* [Selected extract]:

I've attempted to modularize the various aspects of OGPF so that each piece is independent for the others. This is unfortunately not completely possible, due to the interdependent nature of the very problem. To the left is a dependency chart. Its not as bad as it looks, however. All of the black dependency arrows indicate dependence on simple types and functions which won't change much from one setup to another. It is only the big blue line which will take some work.
There is a certain balance to be had here. An ideal situation would have your genotype and fitness test be completely separate. Yet you must also use the fitness test to probe individual genomes and discover how good they are at solving the problem at hand. If nothing else the fitness test must know the capabilities of the genotype, such as its ability to deal with various types of data (is this genotype able to work with strings? Can it return a string? etc).
How much you have to coordinate the workings of the genotype and fitness test depend a lot on what sort of problem you're solving. If the fitness test itself is important, but you have a genotype you always use, then not much change is necessary. For myself, the genotype basically '''is''' the experiment, so I tend to alter both constantly.

* [Problems to work on]:
A – Answer these questions about the OGPF passage, one per line:
(i) What do the black dependency arrows in the chart indicate?
(ii) If nothing else, what must the fitness test know about the genotype?
(iii) What does the writer say the genotype basically is for them?
B – Reproduce the part of the OGPF passage starting at "There is a certain" and ending at "alter both constantly.".
Rely on the OGPF passage alone for every answer.

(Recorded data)
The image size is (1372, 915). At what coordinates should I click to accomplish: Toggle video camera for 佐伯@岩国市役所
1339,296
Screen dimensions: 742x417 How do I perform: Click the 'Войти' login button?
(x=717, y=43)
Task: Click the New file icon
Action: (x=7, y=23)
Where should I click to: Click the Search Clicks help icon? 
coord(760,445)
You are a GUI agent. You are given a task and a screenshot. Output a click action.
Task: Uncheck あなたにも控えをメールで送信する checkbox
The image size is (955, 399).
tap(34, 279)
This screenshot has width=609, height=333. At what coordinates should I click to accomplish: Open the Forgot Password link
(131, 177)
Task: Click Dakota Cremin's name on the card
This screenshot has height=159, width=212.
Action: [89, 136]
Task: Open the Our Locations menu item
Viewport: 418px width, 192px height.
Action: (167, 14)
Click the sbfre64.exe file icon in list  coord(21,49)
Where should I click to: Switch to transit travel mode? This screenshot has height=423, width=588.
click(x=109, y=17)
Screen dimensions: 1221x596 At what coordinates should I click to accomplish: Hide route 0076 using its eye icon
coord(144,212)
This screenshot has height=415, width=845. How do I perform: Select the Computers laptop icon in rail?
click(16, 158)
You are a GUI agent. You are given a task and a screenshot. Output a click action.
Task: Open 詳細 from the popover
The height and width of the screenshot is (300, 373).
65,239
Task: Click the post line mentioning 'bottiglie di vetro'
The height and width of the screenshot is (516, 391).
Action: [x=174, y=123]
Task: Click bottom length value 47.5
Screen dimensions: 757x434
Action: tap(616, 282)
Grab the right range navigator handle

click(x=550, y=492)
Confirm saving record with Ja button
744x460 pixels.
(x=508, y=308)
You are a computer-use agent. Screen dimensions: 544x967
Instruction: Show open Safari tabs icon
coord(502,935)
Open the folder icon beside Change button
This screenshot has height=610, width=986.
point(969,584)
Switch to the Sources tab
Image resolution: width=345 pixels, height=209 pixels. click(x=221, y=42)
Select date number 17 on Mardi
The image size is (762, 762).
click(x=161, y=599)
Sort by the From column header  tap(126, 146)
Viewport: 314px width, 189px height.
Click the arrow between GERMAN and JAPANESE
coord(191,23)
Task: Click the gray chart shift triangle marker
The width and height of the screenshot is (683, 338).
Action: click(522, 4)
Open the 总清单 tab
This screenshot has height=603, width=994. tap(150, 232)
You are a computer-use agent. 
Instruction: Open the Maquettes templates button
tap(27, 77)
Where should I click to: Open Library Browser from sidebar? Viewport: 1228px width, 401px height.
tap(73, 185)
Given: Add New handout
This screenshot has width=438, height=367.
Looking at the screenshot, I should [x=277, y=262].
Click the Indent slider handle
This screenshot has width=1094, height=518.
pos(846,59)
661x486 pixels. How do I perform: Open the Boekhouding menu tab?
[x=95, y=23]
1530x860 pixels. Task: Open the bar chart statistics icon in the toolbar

* [Task results]:
A –
(i) Dependence on simple types and functions that won't change much from one setup to another.
(ii) The capabilities of the genotype, such as its ability to deal with various types of data.
(iii) The experiment.

B –
There is a certain balance to be had here. An ideal situation would have your genotype and fitness test be completely separate. Yet you must also use the fitness test to probe individual genomes and discover how good they are at solving the problem at hand. If nothing else the fitness test must know the capabilities of the genotype, such as its ability to deal with various types of data (is this genotype able to work with strings? Can it return a string? etc).
How much you have to coordinate the workings of the genotype and fitness test depend a lot on what sort of problem you're solving. If the fitness test itself is important, but you have a genotype you always use, then not much change is necessary. For myself, the genotype basically '''is''' the experiment, so I tend to alter both constantly.